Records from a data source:
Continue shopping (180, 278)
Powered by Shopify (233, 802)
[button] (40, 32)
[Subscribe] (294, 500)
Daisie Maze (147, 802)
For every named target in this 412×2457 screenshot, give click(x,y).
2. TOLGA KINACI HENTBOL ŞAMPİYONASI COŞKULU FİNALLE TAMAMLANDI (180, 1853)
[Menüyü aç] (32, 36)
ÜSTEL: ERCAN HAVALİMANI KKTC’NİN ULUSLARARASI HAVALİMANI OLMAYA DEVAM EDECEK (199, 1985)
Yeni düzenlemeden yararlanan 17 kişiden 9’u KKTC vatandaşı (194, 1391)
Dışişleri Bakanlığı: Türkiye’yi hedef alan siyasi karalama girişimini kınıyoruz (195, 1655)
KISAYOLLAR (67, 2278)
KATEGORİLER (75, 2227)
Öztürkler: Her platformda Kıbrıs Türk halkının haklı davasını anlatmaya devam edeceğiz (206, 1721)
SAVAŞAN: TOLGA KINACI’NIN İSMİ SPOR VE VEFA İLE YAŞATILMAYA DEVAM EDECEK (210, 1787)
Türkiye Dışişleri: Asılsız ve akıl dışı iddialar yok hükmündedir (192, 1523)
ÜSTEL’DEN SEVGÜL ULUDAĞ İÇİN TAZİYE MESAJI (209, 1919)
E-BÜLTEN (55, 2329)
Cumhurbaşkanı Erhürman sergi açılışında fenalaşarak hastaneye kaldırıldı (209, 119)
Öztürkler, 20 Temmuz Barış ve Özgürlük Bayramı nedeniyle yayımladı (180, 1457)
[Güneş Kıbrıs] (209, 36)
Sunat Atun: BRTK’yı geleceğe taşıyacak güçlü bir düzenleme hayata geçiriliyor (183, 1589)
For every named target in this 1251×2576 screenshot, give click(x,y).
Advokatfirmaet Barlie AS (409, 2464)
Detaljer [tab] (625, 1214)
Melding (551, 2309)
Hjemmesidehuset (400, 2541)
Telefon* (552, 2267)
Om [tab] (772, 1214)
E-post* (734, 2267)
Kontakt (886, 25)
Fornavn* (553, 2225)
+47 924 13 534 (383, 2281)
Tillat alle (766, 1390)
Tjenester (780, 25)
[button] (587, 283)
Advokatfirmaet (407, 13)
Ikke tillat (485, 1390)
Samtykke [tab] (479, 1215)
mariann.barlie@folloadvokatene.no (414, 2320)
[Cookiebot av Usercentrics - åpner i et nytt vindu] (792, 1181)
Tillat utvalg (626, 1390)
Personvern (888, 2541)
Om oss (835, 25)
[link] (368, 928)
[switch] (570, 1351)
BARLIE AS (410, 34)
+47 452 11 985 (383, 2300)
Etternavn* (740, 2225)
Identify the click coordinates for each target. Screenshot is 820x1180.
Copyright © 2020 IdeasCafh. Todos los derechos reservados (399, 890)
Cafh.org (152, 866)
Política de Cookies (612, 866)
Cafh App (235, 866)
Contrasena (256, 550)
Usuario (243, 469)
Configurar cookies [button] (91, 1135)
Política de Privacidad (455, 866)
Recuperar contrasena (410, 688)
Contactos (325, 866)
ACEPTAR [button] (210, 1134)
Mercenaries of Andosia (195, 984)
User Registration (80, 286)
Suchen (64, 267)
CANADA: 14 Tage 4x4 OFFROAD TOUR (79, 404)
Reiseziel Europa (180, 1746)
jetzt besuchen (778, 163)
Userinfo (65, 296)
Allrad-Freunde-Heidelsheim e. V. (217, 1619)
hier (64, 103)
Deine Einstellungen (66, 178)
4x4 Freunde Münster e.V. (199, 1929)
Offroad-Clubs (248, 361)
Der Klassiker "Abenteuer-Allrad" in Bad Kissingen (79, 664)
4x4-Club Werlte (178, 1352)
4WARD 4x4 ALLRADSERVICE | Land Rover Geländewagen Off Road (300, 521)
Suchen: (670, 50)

§ Task item:
In your response, give all the records again with nothing altered.

§ Task response:
Continue shopping (180, 278)
Powered by Shopify (233, 802)
[button] (40, 32)
[Subscribe] (294, 500)
Daisie Maze (147, 802)
For every named target in this 412×2457 screenshot, give click(x,y).
2. TOLGA KINACI HENTBOL ŞAMPİYONASI COŞKULU FİNALLE TAMAMLANDI (180, 1853)
[Menüyü aç] (32, 36)
ÜSTEL: ERCAN HAVALİMANI KKTC’NİN ULUSLARARASI HAVALİMANI OLMAYA DEVAM EDECEK (199, 1985)
Yeni düzenlemeden yararlanan 17 kişiden 9’u KKTC vatandaşı (194, 1391)
Dışişleri Bakanlığı: Türkiye’yi hedef alan siyasi karalama girişimini kınıyoruz (195, 1655)
KISAYOLLAR (67, 2278)
KATEGORİLER (75, 2227)
Öztürkler: Her platformda Kıbrıs Türk halkının haklı davasını anlatmaya devam edeceğiz (206, 1721)
SAVAŞAN: TOLGA KINACI’NIN İSMİ SPOR VE VEFA İLE YAŞATILMAYA DEVAM EDECEK (210, 1787)
Türkiye Dışişleri: Asılsız ve akıl dışı iddialar yok hükmündedir (192, 1523)
ÜSTEL’DEN SEVGÜL ULUDAĞ İÇİN TAZİYE MESAJI (209, 1919)
E-BÜLTEN (55, 2329)
Cumhurbaşkanı Erhürman sergi açılışında fenalaşarak hastaneye kaldırıldı (209, 119)
Öztürkler, 20 Temmuz Barış ve Özgürlük Bayramı nedeniyle yayımladı (180, 1457)
[Güneş Kıbrıs] (209, 36)
Sunat Atun: BRTK’yı geleceğe taşıyacak güçlü bir düzenleme hayata geçiriliyor (183, 1589)
For every named target in this 1251×2576 screenshot, give click(x,y).
Advokatfirmaet Barlie AS (409, 2464)
Detaljer [tab] (625, 1214)
Melding (551, 2309)
Hjemmesidehuset (400, 2541)
Telefon* (552, 2267)
Om [tab] (772, 1214)
E-post* (734, 2267)
Kontakt (886, 25)
Fornavn* (553, 2225)
+47 924 13 534 (383, 2281)
Tillat alle (766, 1390)
Tjenester (780, 25)
[button] (587, 283)
Advokatfirmaet (407, 13)
Ikke tillat (485, 1390)
Samtykke [tab] (479, 1215)
mariann.barlie@folloadvokatene.no (414, 2320)
[Cookiebot av Usercentrics - åpner i et nytt vindu] (792, 1181)
Tillat utvalg (626, 1390)
Personvern (888, 2541)
Om oss (835, 25)
[link] (368, 928)
[switch] (570, 1351)
BARLIE AS (410, 34)
+47 452 11 985 (383, 2300)
Etternavn* (740, 2225)
Identify the click coordinates for each target. Screenshot is 820x1180.
Copyright © 2020 IdeasCafh. Todos los derechos reservados (399, 890)
Cafh.org (152, 866)
Política de Cookies (612, 866)
Cafh App (235, 866)
Contrasena (256, 550)
Usuario (243, 469)
Configurar cookies [button] (91, 1135)
Política de Privacidad (455, 866)
Recuperar contrasena (410, 688)
Contactos (325, 866)
ACEPTAR [button] (210, 1134)
Mercenaries of Andosia (195, 984)
User Registration (80, 286)
Suchen (64, 267)
CANADA: 14 Tage 4x4 OFFROAD TOUR (79, 404)
Reiseziel Europa (180, 1746)
jetzt besuchen (778, 163)
Userinfo (65, 296)
Allrad-Freunde-Heidelsheim e. V. (217, 1619)
hier (64, 103)
Deine Einstellungen (66, 178)
4x4 Freunde Münster e.V. (199, 1929)
Offroad-Clubs (248, 361)
Der Klassiker "Abenteuer-Allrad" in Bad Kissingen (79, 664)
4x4-Club Werlte (178, 1352)
4WARD 4x4 ALLRADSERVICE | Land Rover Geländewagen Off Road (300, 521)
Suchen: (670, 50)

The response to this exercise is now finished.